Anyway, this guy takes this prom queen out on a first date. She the bomb, beautiful face, body, the works. But unfortunately for our friend, she's also very prim and proper. During dinner, the subject of sex is brought up. She asks her date, "Do you believe in pre-marital sex"? Not wanting to ruin a perfectly good evening up to that point, our hero says, "NO, I don't". She gives him a playful, happy grin, which our friend takes to mean that he gave the right answer.

Finally, they arrive at the movie theater. As the lights go down, our hero is all over this girl. Kissing her neck, grabbing her breasts, and stroking her thighs. Stunned, the date tries to push the guy off, saying "But I thought that you didn't believe in pre-marital sex!!" to which our hero replies, "Well, I have no intention of marrying you".

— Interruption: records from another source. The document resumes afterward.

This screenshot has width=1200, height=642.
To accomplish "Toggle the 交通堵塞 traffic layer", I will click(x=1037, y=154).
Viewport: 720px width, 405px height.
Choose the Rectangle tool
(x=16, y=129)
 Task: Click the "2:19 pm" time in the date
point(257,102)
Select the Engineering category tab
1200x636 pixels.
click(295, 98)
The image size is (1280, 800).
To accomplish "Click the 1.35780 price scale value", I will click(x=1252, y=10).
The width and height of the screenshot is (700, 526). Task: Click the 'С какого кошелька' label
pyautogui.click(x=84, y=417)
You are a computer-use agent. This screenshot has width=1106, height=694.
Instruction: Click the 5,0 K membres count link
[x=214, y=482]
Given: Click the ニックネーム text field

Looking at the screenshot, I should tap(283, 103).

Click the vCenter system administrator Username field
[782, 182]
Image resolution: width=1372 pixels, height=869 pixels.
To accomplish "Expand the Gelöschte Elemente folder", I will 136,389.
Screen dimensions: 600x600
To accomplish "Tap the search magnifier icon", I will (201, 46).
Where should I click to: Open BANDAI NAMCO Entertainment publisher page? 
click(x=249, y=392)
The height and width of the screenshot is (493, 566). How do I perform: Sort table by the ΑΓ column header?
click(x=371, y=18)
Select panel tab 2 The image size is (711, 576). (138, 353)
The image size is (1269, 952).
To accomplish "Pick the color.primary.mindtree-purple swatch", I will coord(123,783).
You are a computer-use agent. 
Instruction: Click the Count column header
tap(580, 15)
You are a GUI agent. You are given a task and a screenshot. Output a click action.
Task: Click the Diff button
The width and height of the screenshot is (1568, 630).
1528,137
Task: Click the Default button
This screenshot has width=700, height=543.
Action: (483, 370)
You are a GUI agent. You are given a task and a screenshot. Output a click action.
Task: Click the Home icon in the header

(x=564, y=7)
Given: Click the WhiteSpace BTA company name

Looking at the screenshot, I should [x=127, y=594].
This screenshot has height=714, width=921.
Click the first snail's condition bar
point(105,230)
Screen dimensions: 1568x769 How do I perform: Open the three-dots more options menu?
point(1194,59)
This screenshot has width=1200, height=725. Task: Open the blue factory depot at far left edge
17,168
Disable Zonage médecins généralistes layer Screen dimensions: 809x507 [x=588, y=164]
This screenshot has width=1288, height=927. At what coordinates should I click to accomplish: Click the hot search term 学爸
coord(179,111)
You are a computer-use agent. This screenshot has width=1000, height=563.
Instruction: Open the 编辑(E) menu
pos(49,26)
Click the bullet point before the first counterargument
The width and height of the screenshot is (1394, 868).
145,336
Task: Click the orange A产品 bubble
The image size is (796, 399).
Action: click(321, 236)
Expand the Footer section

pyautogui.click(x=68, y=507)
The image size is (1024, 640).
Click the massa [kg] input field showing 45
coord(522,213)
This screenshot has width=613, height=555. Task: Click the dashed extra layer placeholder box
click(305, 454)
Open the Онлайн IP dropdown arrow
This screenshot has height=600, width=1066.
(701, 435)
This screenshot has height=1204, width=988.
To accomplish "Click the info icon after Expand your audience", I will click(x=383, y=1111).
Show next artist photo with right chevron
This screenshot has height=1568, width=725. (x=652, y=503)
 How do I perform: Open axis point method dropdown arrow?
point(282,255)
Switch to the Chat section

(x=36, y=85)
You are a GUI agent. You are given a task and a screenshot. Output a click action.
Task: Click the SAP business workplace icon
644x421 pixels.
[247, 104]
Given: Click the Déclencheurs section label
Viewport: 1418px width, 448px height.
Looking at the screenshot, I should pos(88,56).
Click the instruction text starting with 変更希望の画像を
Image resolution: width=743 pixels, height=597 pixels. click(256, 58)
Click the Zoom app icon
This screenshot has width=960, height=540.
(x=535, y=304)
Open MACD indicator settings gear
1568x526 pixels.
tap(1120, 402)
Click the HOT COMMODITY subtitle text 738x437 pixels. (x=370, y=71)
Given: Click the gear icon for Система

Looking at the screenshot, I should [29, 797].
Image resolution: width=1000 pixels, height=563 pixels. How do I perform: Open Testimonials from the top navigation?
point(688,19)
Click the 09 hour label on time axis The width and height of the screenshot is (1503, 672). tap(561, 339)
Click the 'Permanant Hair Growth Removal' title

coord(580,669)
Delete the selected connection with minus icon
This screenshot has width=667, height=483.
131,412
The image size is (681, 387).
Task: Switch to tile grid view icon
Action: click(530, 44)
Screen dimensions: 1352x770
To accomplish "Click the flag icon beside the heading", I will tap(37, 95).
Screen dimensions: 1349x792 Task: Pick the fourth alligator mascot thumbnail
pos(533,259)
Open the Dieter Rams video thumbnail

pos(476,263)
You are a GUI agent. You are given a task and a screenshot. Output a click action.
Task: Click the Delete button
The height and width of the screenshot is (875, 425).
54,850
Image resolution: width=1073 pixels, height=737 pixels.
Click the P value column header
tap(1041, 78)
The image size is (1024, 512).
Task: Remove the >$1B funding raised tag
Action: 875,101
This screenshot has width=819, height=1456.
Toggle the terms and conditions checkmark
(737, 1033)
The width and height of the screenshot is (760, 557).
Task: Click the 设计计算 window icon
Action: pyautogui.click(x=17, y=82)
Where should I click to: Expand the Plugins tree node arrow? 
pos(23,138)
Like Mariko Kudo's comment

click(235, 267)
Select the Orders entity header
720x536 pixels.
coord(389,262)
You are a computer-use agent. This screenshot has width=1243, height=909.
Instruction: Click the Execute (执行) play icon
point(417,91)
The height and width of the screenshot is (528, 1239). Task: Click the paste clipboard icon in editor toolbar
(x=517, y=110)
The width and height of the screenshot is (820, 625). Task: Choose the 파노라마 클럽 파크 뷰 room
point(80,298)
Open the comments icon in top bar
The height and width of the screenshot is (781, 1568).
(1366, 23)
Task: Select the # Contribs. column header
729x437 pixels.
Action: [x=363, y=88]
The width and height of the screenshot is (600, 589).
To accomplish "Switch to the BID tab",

This was actually a cleaned up version. I guess it would be funnier if I used words likes tits and f**k, but I wanted to keep it semi-clean. Please don't be harsh, I've had a lousy day.

MW
 

Hotpuppy

Mr.Butterworth
#2
For a hundred years two statues, a male and a female have graced the entrance to a major greenspace in a major city. One day an angel comes down to earth and brings the two statues to life. The angel says to the statues, " for being so noble and stalwart all these years we have decide to give the two of you life for one half an hour, you may do whatever you wish. The male looks at the female and vice versa and they head off to the bushes where there is great commotion for the next 15 minutes. When they return to the angel, the angel reminds them that they still have 15 minutes left. With a gleam in his eye the male says to the female, " lets go back in the bushes, only this time, I'll hold the pigeon while you s*it on it".
HP
 
#3
Boston joke

#14 is my favorite.....

Twenty major events have occurred since the Red Sox last laid claim to a
World Series Championship.

1. Radio was invented; Red Sox got to hear their team lose.
2. TV was invented: Red Sox got to SEE their team lose.
3. Baseball added 14 teams: Red Sox get to SEE AND HEAR their team lose
to more clubs.
4. George Burns celebrated his 20th, 30th, 40th, 50th, 60th, 70th, 80th,
90th and 100th birthdays.
5. Halley's comet passed earth ..... twice.
6. Babe Ruth was sold. He went on to win 4 World Series titles with the
Yankees.
7. The NBA and NHL were formed, and Boston teams have won championships
in both leagues.
8. Man landed on the moon, as have several home runs given up by Red Sox
pitchers.
9. Fifteen US presidents were elected.
10. There were eleven amendments added to the Constitution.
11. Prohibition was created AND repealed.
12. The Titanic was built, set sail, sand, was discovered, and became the
subject of major motion pictures, the latest of which gave Red Sox
fans hope that something that finished on the bottom can come out
on top.
13. Fenway Park was built, and has since become the OLDEST park in the
major leagues.
14. Flagpoles were erected on the roof of Fenway Park to hold all of the
teams future World Series Championship flags. The poles have
rusted and have been taken down.
15. A combination of FORTY Summer and Winter Olympic games have been
held.
16. Thirteen baseball players have won the Triple Crown; several have
thanked Red Sox pitchers for the assistance.
17. Bell-Bottoms came into style, went out of style, and have come back
into style . Same with disco.
18. The Chicago White Sox, Cleveland Indians, and Florida Marlins have
all won the World Series.
19. Alaska, Arizona, Hawaii, Oklahoma, and New Mexico were admitted to
the union.
20. Bill Buckner !!
 
#4
ha!

A father and his son go into the grocery store where they happen upon the condom aisle. The son asks his father why there are so many different boxes of condoms.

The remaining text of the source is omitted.